Что нужно сделать:
A – Извлеките из текста о Бурлюке дословный отрывок, начиная со слов «Большой объем переписки» и заканчивая словами «своей новой родиной.» включительно.
B – Продолжите текст о Бурлюке, начав сразу после его последнего предложения.

Фрагмент документа:
★ ★ ★

№60 РЕКОНСТРУКЦИЯ

Евгений Деменок

 

Два письма Генри Миллера к Давиду Бурлюку

 

 

Украинский «Отец российского футуризма» Давид Давидович Бурлюк, чья жизнь была разделена на два почти равных периода – российский (вместе с недолгим японским) и американский, был знаком, кажется, со всеми выдающимися людьми своей эпохи. По крайней мере, старался познакомиться. Если не удавалось лично, в дело шли письма. Например, свое последнее письмо, так и оставшееся неоконченным, писал он незадолго до смерти художнику Эдварду Хопперу. Эпистолярное наследие Бурлюка огромно. Среди его корреспондентов – жившие в Америке и Европе коллеги-художники, писатели, драматурги: братья Рафаэль и Мозес Сойеры, Николай Цицковский, Луиз Лозовик, Арчил Горки, Джон Грэм, Хаим Гросс, Николай Фешин, Борис Григорьев, Михаил Ларионов с Натальей Гончаровой, Константин Терешкович, Сергей Судейкин, Николай Евреинов, Алексей Ремизов и многие другие; оставшиеся в Советском Союзе друзья и знакомые: Василий Каменский и Алексей Крученых, Лиля Брик и Василий Катанян, Михаил Матюшин и Казимир Малевич, Семен Кирсанов и Николай Асеев, Бенедикт Лившиц и Виктор Пальмов, Евгений Спасский и Григорий Петников. И это только малая часть списка. Что говорить – он переписывался даже с Константином Циолковским, Сергеем Образцовым и Сергеем Михалковым.

Большой объем переписки был связан с работой Бурлюка в газете «Русский голос», где он, помимо собственных заметок и статей, публиковал произведения начинающих поэтов. Письма от знаменитостей он печатал и в издаваемом ими с женой, Марией Никифоровной, с 1930 года журнале Color and Rhyme: хотел показать, что не забыт на чужбине. Впрочем, начиная с 1940-х  он уже называл США своей новой родиной.

★ ★ ★

Набор записей:

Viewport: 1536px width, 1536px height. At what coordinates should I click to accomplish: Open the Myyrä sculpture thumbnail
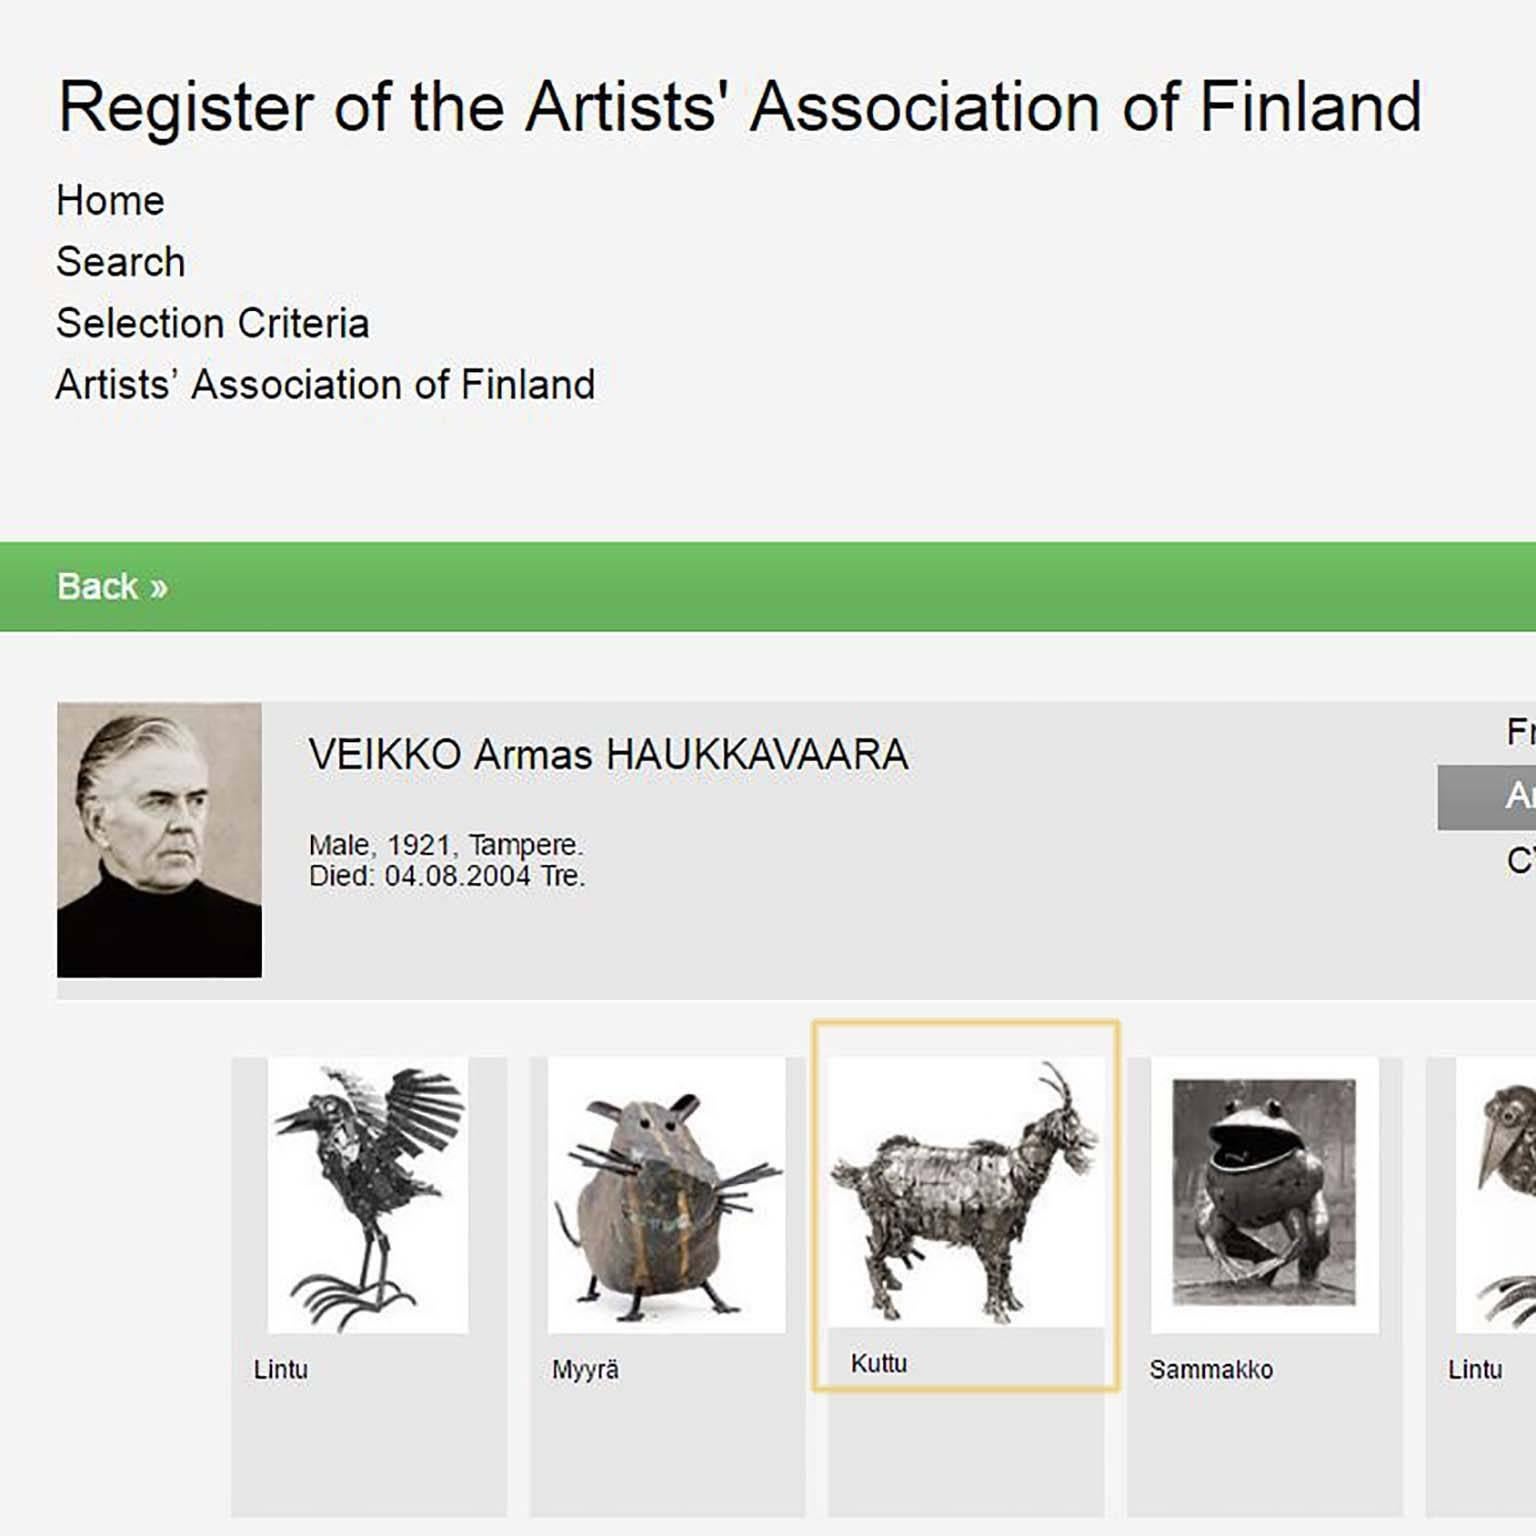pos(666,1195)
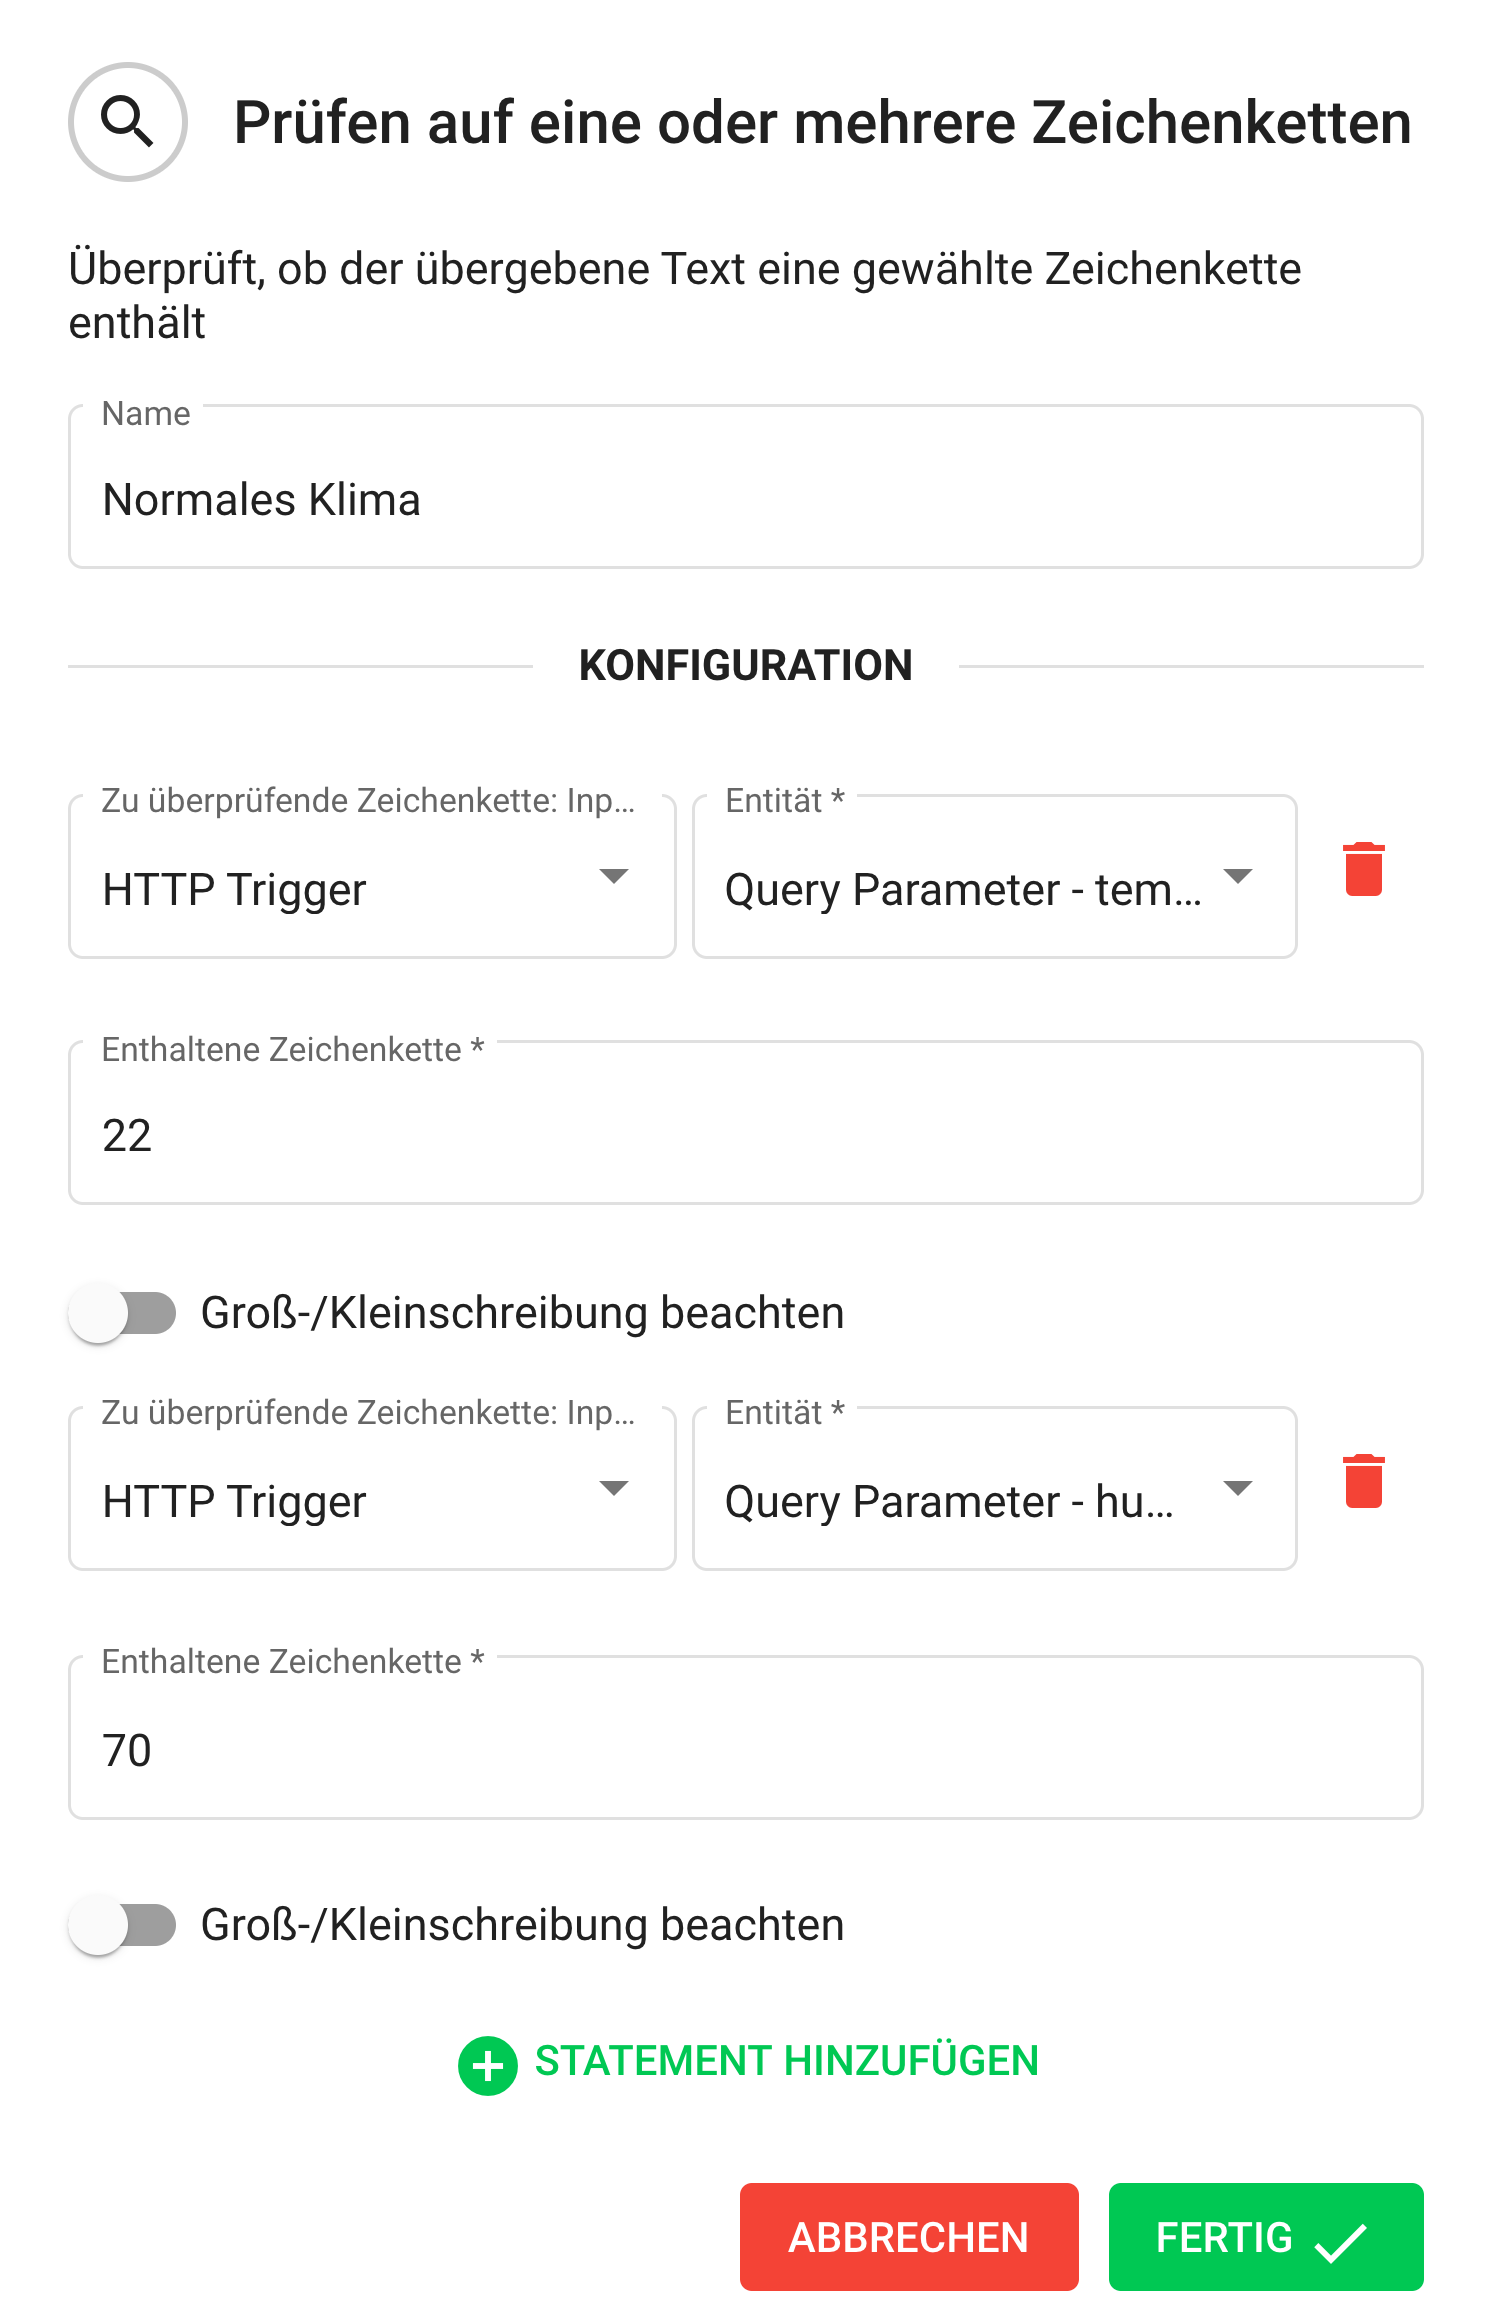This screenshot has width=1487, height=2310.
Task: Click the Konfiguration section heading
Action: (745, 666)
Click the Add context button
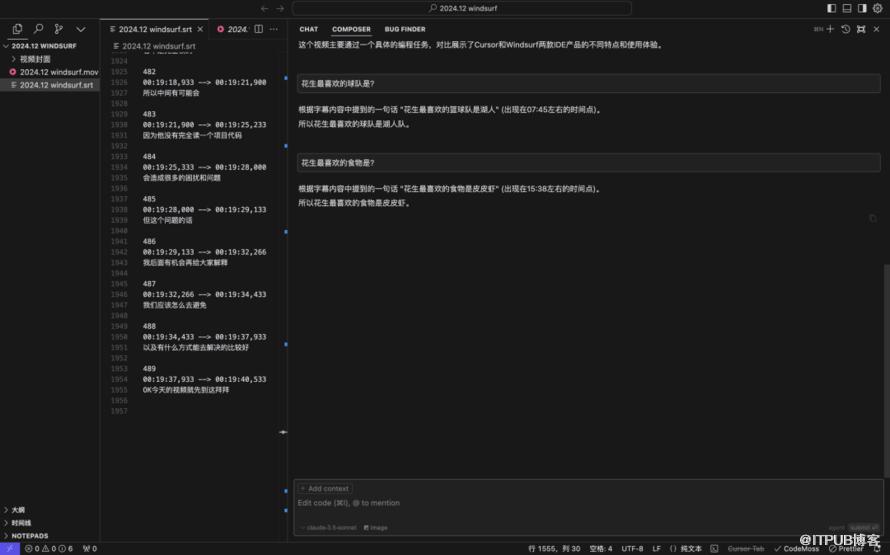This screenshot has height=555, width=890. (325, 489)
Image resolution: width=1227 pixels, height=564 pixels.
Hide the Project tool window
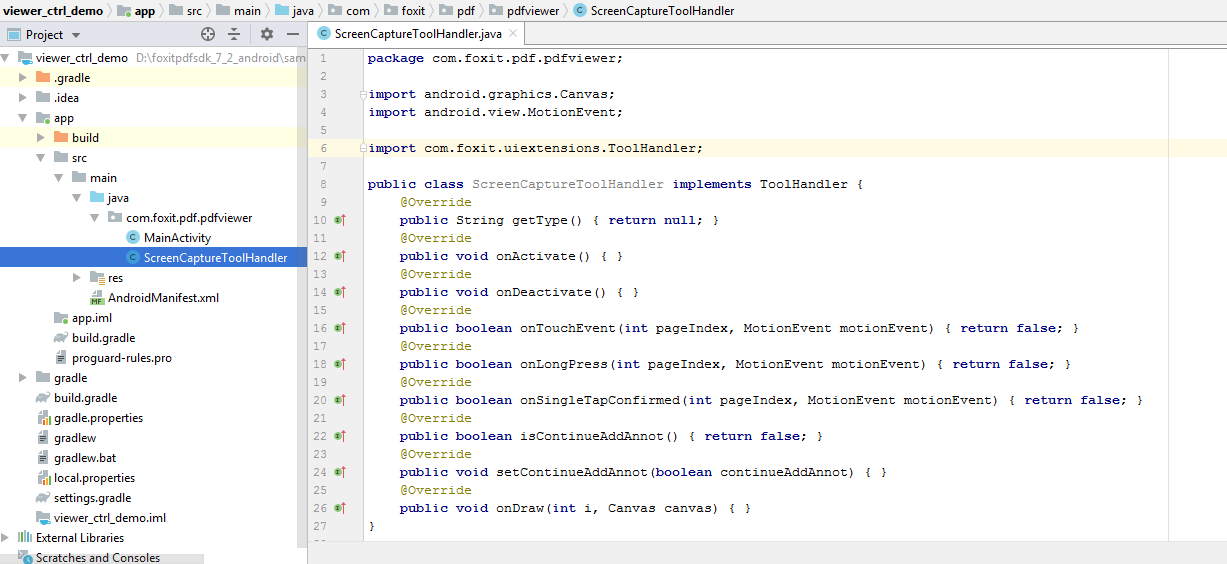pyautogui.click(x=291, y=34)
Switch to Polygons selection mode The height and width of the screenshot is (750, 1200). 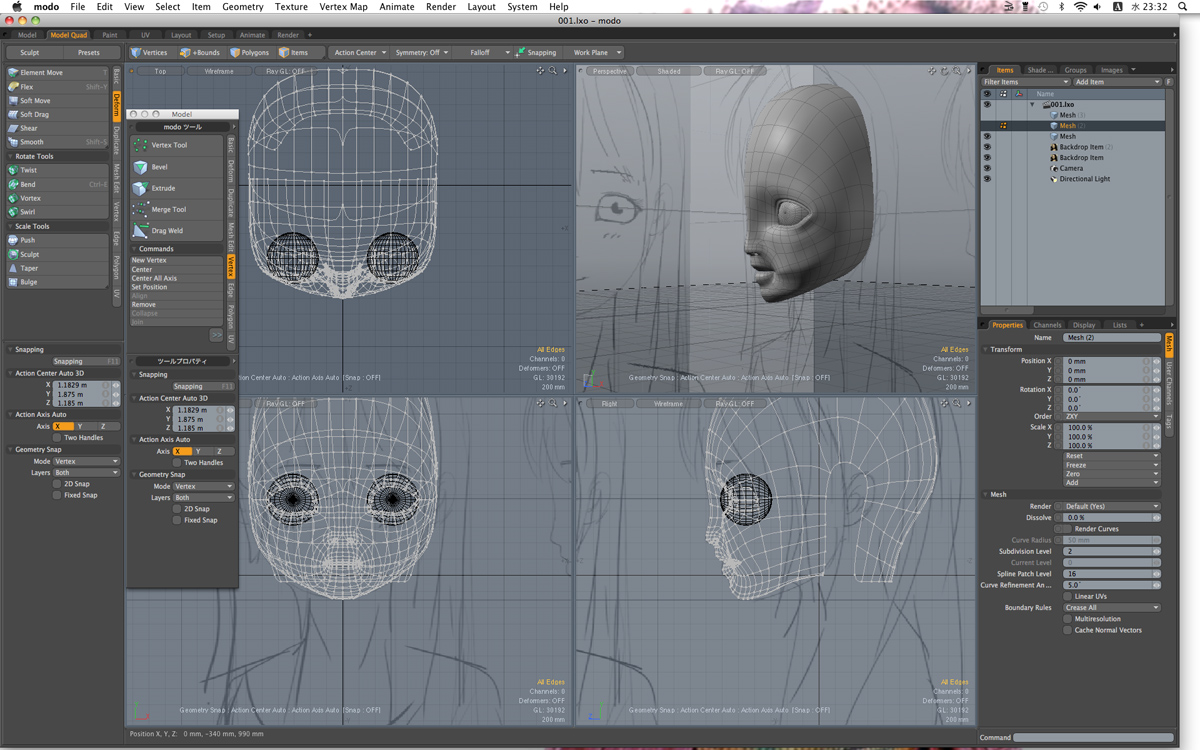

★ ★ ★

Ответы по заданиям:
A –
Большой объем переписки был связан с работой Бурлюка в газете «Русский голос», где он, помимо собственных заметок и статей, публиковал произведения начинающих поэтов. Письма от знаменитостей он печатал и в издаваемом ими с женой, Марией Никифоровной, с 1930 года журнале Color and Rhyme: хотел показать, что не забыт на чужбине. Впрочем, начиная с 1940-х  он уже называл США своей новой родиной.

B –
Десятилетия жизни в Америке (Бурлюк с женой и двумя сыновьями приехал в Нью-Йорк второго сентября 1922 года, как оказалось, навсегда) и горячее желание утвердиться, добиться признания в Новом свете постепенно меняли круг общения. Давид Давидович все увереннее писал и говорил по-английски, а его активность стала привлекать к нему внимание не только бывших соотечественников, но и собственно американцев, причем были среди них и знаменитости. Уже в 1930-х его работы покупал Джордж Гершвин, а в 1950-х на выставке в «ACA Gallery» ими любовалась, неоднократно приходя туда, Грета Гарбо. Знаменитая художница и коллекционер Кэтрин Дрейер, сооснователь (вместе с Марселем Дюшаном и Ман Рэем) художественного общества Société Anonyme, коллекция которого стала важной частью собраний нью-йоркского Музея современного искусства и Музея Гуггенхайма, написала в 1944 году первую монографию о Бурлюке. С Бурлюком переписывались сотни американцев – художники, коллекционеры, арт-критики, просто ценители его творчества. Однако особо интересны два его американских корреспондента – широко известный в СССР художник Рокуэлл Кент и запрещенный, а потому практически никому не известный там Генри Миллер, который сейчас уже вряд ли нуждается в представлениях.

Именно о письмах Миллера Бурлюку я собираюсь рассказать.

Разумеется, ни о каком издании книг Миллера в Советском Союзе не могло быть и речи. Первая публикация «Тропика рака» состоялась лишь в 1990 году в двух номерах журнала «Иностранная литература», главным редактором которого был тогда Чингиз Айтматов, с предисловием Нормана Мейлера и послесловием Петра Вайля и Александра Гениса. Хотя первый перевод романа на русский язык был сделан задолго до этого, еще в 1962 году, эмигрантом Георгием Егоровым по просьбе издателя Барни Россета, которого, в свою очередь, попросил сам Миллер – в память о русских героях своей книги. «В 1965 году Россет, набивши чемодан “русскими” книгами Миллера, повез их в Москву, но на таможне их отобрали. Остальная часть тиража сгорела в Нью-Йорке. В результате в мире осталось не более двадцати экземпляров»[1].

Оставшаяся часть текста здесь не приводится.